Não apenas no Judiciário, mas também no âmbito do Conselho Administrativo de Defesa Econômica (Cade) a discussão sobre as cláusulas de raio tem ganhado fôlego. Já em 2004 o órgão proibiu o Shopping Center Iguatemi, de São Paulo, de utilizar a cláusula.

"Não foi necessário grande aprofundamento para que o Cade concluísse pela ocorrência de ilícito. A área protegida por 'apenas 2,5 quilômetros de raio' corresponde a aproximadamente 2800 campos de futebol. Onde? Na área mais nobre da maior metrópole da América do Sul", disse o então conselheiro Paulo Furquim.

 

Essa mesma citação é utilizada num parecer do Ministério Público Federal (MPF) de novembro de 2015 sobre um caso que ainda será julgado pelo Cade, envolvendo o Shopping Iguatemi de Porto Alegre.

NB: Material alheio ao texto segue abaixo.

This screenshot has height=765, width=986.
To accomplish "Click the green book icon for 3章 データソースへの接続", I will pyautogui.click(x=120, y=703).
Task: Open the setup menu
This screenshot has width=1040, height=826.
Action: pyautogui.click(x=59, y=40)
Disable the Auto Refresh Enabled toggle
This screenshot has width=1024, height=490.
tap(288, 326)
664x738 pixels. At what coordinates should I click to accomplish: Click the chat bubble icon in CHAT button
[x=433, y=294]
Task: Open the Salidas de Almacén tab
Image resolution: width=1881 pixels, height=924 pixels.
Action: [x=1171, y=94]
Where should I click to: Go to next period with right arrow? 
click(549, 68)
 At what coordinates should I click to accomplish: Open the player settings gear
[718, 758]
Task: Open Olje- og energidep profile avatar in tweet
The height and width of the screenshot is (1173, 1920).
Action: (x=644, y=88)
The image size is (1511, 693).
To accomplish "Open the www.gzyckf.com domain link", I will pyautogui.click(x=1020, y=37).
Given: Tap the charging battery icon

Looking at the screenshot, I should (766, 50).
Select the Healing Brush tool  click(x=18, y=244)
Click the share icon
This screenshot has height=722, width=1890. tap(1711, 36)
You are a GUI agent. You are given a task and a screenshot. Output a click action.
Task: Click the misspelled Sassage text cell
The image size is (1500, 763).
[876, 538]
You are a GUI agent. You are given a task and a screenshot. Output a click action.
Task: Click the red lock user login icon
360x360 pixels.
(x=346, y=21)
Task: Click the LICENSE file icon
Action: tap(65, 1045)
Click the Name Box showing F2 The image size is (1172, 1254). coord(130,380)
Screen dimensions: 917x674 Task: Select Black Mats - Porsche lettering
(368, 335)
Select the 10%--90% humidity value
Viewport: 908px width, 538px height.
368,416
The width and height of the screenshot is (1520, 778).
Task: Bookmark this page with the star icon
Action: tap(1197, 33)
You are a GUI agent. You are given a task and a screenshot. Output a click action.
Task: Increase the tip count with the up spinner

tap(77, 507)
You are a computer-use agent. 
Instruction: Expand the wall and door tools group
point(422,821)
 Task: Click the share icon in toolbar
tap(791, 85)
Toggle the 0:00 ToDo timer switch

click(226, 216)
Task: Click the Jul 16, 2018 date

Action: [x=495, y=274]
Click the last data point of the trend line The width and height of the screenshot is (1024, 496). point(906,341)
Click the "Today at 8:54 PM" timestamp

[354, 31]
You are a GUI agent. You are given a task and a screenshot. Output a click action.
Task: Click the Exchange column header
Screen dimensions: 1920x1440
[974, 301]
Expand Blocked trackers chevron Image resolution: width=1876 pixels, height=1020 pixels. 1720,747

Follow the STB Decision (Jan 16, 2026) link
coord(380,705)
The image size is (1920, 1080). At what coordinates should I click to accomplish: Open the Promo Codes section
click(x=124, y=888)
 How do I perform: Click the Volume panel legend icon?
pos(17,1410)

Possivelmente trata-se do mesmo caso que serviu como plano de fundo na decisão do STJ. No memorial, o MPF opina pela abusividade da cláusula no caso concreto e ainda aponta que quase toda a cidade de Porto Alegre (RS) encontra-se coberta por cláusulas-raio, o que prejudica o comércio de rua.

 

O Cade também vem se posicionando no sentido de que as cláusulas de raio não são abusivas por si só e precisam ser analisadas caso a caso, explica Cristofaro. Ele diz que um dos critérios importantes para que o órgão aceite a cláusula seria a fixação de um prazo de validade para a cláusula.

O MPF, em outro parecer sobre o caso de Porto Alegre, corrobora esse entendimento: "As regras deverão se submeter a parâmetros temporais ou espaciais razoáveis, de maneira a não obstar a competitividade no mercado relevante, o que causaria evidente prejuízo para a concorrência."

 

Em face dos precedentes do Cade e da decisão do STJ, Engelman entende que a posição de que a abusividade das cláusulas deve ser avaliada caso a caso deve prevalecer. "Confesso que me surpreendi com a decisão do STJ. Mas entendo que mesmo com as limitações [temporais e espaciais] as cláusulas de raio são abusivas."

 

Procurado, o Grupo Iguatemi não se manifestou.